By: Jane Weinke, curator of collections/registrar on July 11th, 2018

As promised in my June 20 Woodson Wanderings blog post, here’s a sneak peek at another upcoming exhibition from the Woodson Art Museum’s inspiring collection.

Sharing the Shoreline highlights the beauty of shorebirds – sanderlings, stilts, turnstones, whimbrels and more – that stroll the water’s edge. The exhibition includes carved and painted wood, natural wood, bronze sculpture, and works on paper. The graceful shorebirds are distinguished by long legs, pointed beaks, and elongated wings. Typically, the bird’s plumage is brownish and dull, but some species like the American oystercatcher’s scarlet red beak and the salmon pink legs of the black-necked stilts are notable exceptions.

Here are several facts and observations about three works from Sharing the Shoreline, which opens September 4, 2018.

Jay Goldstein’s walnut sculpture Stilts IV depicts four standing black-necked stilts, which roost and forage in closely packed groups, often staying within a foot of one another. The stilts wade in shallow water to capture aquatic invertebrates and fish. To feed, they peck, snatch, and plunge their heads into the water and herd fish into shallow waters to trap them. Goldstein has perfectly captured the essence of the birds as well as their elegance.

Predominately a carver, Bruce Burk created a study for a marbled godwit using oil on paper.
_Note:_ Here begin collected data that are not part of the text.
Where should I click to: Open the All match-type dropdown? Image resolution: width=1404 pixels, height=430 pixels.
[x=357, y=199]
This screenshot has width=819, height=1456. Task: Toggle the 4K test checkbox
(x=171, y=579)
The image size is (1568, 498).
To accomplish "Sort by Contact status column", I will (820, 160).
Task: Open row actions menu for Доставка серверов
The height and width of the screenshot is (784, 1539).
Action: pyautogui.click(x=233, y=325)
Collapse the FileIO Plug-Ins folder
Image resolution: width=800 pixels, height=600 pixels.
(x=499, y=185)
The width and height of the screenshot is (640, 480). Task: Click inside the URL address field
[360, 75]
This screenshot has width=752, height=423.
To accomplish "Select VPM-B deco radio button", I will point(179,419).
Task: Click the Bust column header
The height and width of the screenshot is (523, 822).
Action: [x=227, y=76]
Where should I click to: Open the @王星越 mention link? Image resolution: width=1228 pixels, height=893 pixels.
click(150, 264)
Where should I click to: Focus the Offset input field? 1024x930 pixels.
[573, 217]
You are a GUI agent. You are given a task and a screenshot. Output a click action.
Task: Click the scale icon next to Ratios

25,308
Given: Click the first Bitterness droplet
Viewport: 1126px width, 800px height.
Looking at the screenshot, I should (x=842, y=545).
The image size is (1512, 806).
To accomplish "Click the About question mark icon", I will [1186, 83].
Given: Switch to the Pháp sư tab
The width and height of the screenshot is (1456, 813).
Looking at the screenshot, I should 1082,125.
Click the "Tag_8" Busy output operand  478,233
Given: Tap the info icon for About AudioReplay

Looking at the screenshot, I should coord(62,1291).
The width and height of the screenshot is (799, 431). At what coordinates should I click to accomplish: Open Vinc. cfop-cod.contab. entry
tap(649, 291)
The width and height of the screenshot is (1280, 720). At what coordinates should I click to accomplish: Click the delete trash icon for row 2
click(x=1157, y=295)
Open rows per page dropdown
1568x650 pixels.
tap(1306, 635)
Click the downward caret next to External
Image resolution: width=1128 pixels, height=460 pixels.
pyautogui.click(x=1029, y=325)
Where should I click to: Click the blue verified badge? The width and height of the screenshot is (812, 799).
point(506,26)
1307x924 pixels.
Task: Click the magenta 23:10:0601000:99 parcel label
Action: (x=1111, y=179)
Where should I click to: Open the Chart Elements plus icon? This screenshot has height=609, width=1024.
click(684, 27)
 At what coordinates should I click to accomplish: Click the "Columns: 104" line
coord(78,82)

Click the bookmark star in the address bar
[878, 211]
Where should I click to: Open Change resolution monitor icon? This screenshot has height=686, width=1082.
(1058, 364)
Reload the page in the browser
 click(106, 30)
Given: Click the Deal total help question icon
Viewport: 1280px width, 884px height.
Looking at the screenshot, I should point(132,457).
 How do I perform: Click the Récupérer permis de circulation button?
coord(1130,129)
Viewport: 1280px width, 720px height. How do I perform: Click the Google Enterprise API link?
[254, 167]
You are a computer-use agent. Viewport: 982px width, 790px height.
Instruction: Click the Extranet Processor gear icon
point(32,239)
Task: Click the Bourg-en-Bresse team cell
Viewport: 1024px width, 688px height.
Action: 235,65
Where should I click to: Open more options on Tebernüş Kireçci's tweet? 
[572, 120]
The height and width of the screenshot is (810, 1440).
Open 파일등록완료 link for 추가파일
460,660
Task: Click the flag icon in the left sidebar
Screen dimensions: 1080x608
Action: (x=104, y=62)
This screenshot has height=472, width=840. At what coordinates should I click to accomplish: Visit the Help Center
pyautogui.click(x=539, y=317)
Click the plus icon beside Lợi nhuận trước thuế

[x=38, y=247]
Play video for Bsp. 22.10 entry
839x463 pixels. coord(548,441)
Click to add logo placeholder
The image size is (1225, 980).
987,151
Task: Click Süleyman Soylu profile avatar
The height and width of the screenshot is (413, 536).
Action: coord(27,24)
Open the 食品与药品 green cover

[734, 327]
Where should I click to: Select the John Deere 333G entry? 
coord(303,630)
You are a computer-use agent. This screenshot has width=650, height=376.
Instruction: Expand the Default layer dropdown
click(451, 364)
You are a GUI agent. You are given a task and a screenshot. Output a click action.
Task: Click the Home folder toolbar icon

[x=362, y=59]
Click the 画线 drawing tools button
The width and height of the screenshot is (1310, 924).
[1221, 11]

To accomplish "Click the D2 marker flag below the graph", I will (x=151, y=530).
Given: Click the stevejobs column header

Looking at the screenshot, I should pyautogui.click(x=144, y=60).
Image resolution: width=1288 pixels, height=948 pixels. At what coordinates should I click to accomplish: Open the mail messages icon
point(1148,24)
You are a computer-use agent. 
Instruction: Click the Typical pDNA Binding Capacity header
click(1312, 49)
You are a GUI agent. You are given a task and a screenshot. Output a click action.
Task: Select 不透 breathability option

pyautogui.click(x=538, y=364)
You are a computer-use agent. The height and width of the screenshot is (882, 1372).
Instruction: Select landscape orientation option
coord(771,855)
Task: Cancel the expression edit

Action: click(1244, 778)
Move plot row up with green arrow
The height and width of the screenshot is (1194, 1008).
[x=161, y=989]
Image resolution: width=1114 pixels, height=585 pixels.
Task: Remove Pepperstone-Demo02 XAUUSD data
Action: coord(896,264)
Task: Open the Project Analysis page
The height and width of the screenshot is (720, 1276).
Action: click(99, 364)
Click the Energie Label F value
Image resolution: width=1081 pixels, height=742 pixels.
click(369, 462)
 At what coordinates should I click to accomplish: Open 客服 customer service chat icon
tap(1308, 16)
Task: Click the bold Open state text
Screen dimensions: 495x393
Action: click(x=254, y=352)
What fascinates me is the plumage detail; seeing it from the top and side in two, rather than three dimensions, shows the artist’s design style. I’m also captivated by the three detailed studies of the bill.

Shorebirds have amazing bills. The long-billed curlew appears to have an impossibly long, delicate bill used to forage for earthworms and deep-burrowing shrimp and crabs. Tom Shumate has captured the speckles and bars in the bird’s upper plumage and the cinnamon red on the wings and belly. This life-like carving seems as if the bird might walk away.

I hope this preview of coming attractions prompts many visits to experience Sharing the Shoreline and Regal Bearing: Bird Portraiture – two exhibitions drawn from the Museum’s collection – this fall and beyond.